バングラデシュ商業省(MOC)は13日、地域貿易協定(Regional Trade Agreement、 RTA)締結に向けた政策(RTA Policy, 2022)PDFファイル(外部サイトへ、新しいウィンドウで開きます)を発表し、即時発効した。
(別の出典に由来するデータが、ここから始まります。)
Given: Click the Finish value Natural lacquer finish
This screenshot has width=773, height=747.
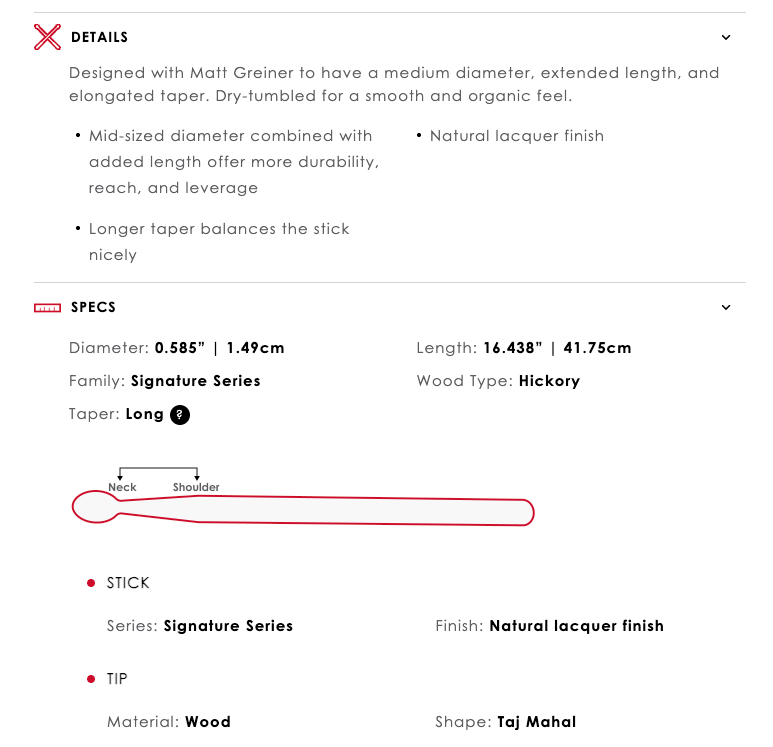Looking at the screenshot, I should pos(576,626).
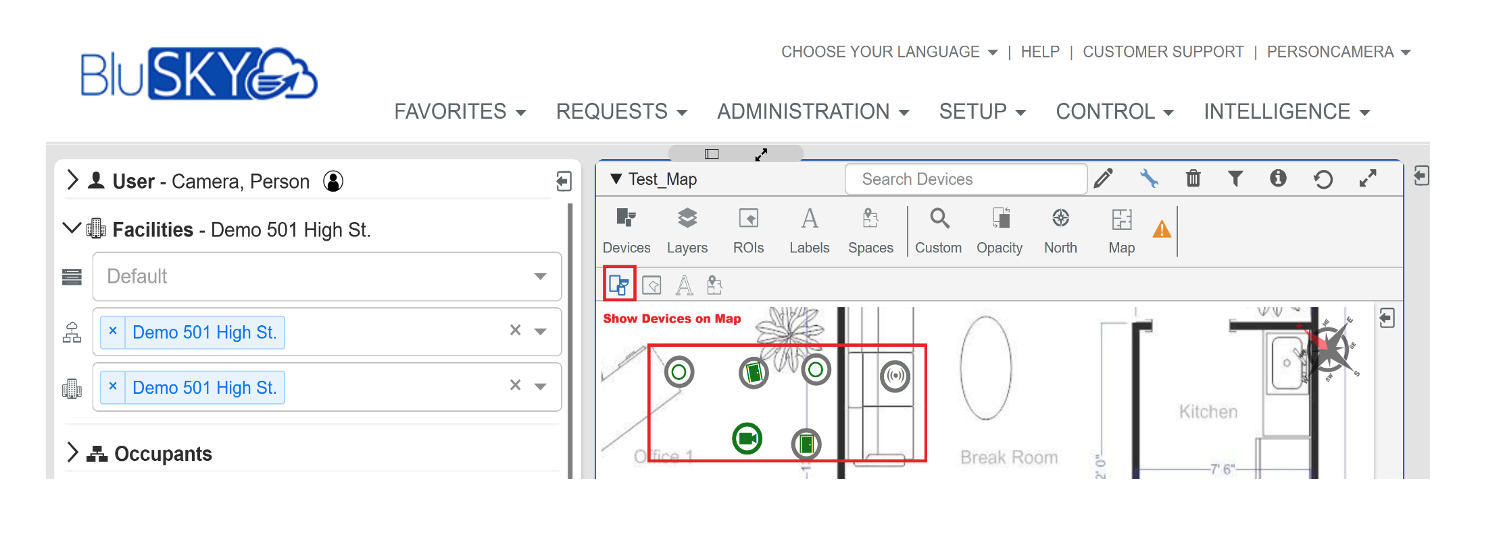Open the INTELLIGENCE menu
Image resolution: width=1490 pixels, height=534 pixels.
[1285, 112]
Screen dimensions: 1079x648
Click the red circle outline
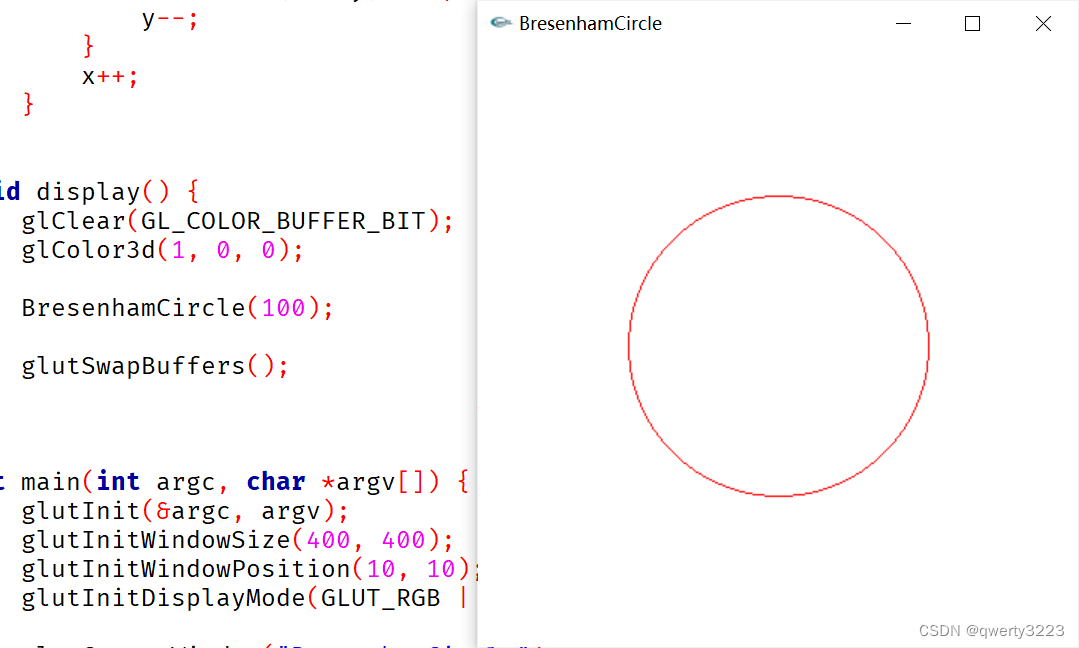pos(779,197)
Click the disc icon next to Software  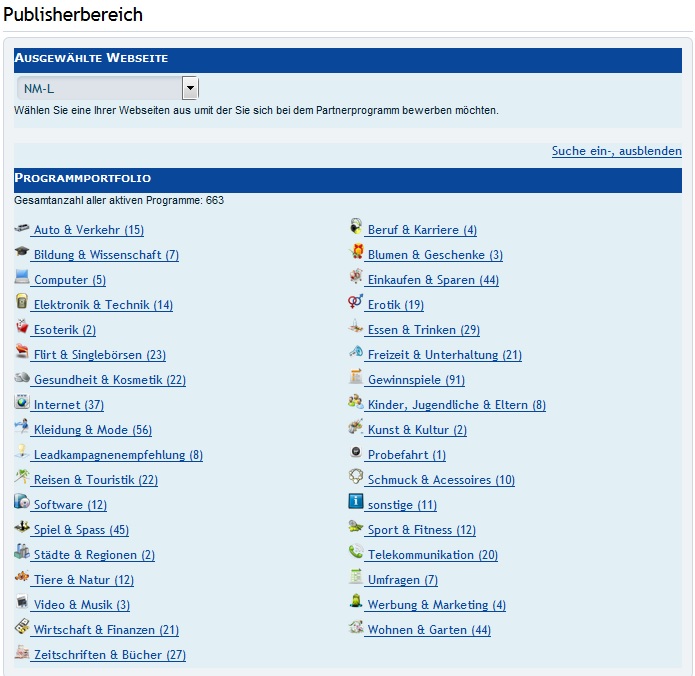(22, 503)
同政策は、2026年に予定されている後発開発途上国(LDC)卒業(2021年12月6日記事参照)に伴うLDC向けの関税優遇措置の撤廃、政府が目指す2031年までの上位中所得国(注)入りに向けた、2国間または多国間貿易協定への参画に係わる方針と、交渉入りの検討・開始から協定締結、その実行・評価までの具体的なプロセスを明確化することなどを目的に策定した。
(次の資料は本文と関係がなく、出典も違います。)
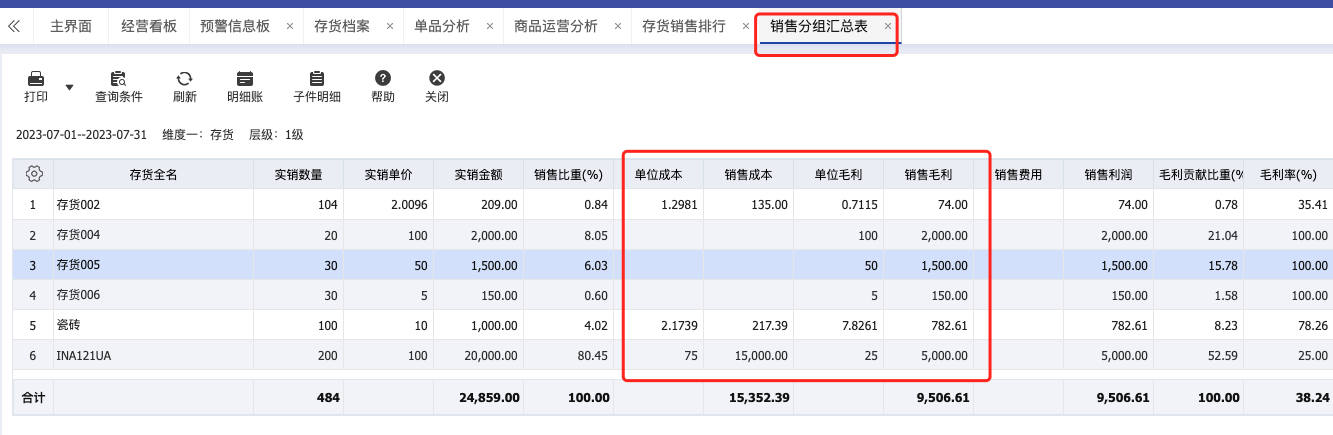Sort by 实销金额 column header

pyautogui.click(x=478, y=174)
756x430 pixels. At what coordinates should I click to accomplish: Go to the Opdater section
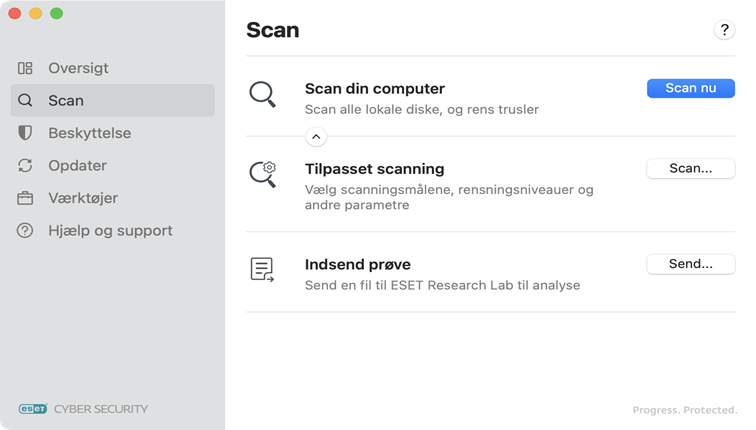coord(77,165)
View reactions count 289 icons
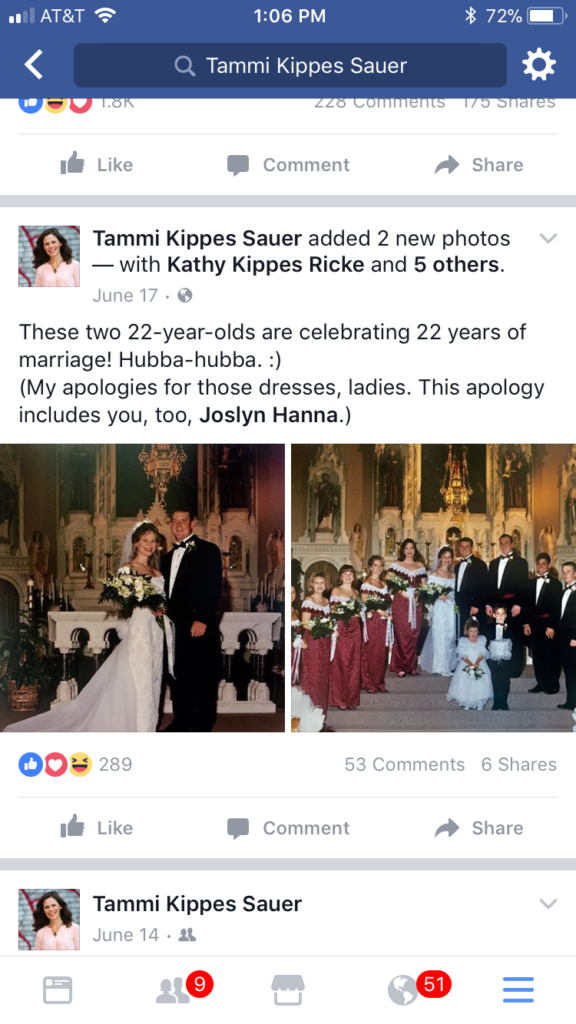This screenshot has height=1024, width=576. 75,764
具体的には、RTA締結国の選定と優先順位付けに係わるガイドラインとして、「地理的な近接性・連結性、外交関係、地政学的な重要性などの観点から、近隣の経済圏・国を優先」「貿易拡大に向けた、他の国々の市場へのゲートウエーとなる」「市場アクセスと輸出品の多角化の観点から、重要な貿易相手国」「現在、バングラデシュが関税優遇措置を受けている国」など9項目を規定した。なお、同政策で締結候補となる具体的な国名や協定については言及されていない。

また、RTAの交渉範囲としては、主に関税の削減、非関税障壁の撤廃、原産地証明、税関関係などを含む物品貿易、産業別ニーズに応じたサービス貿易と投資分野、知的財産権、労働問題、Eコマース・デジタル貿易などが挙げられた。交渉に際しては、貿易交渉委員会(TNC)を組織し、政府(関連省庁や政治家)や民間、シンクタンク、学界のステークホルダーとの適時の協議などの実施を明記した。

バングラデシュは2020年12月のブータンとの特恵貿易協定の締結(2020年12月21日記事参照)以降、2国間・多国間の貿易協定の締結に至っておらず、今後の検討や交渉の行方には日系企業関係者からの関心も高い。今般の政策発表により、今後の通商動向が一層注目される。

(注)世界銀行は、1人当たり国民総所得(GNI)が1,036ドル未満の国を低所得国、1,036ドルから4,045ドルまでを下位中所得国、4,046ドルから1万2,535ドルまでを上位中所得国、1万2,535ドル超を高所得国としている。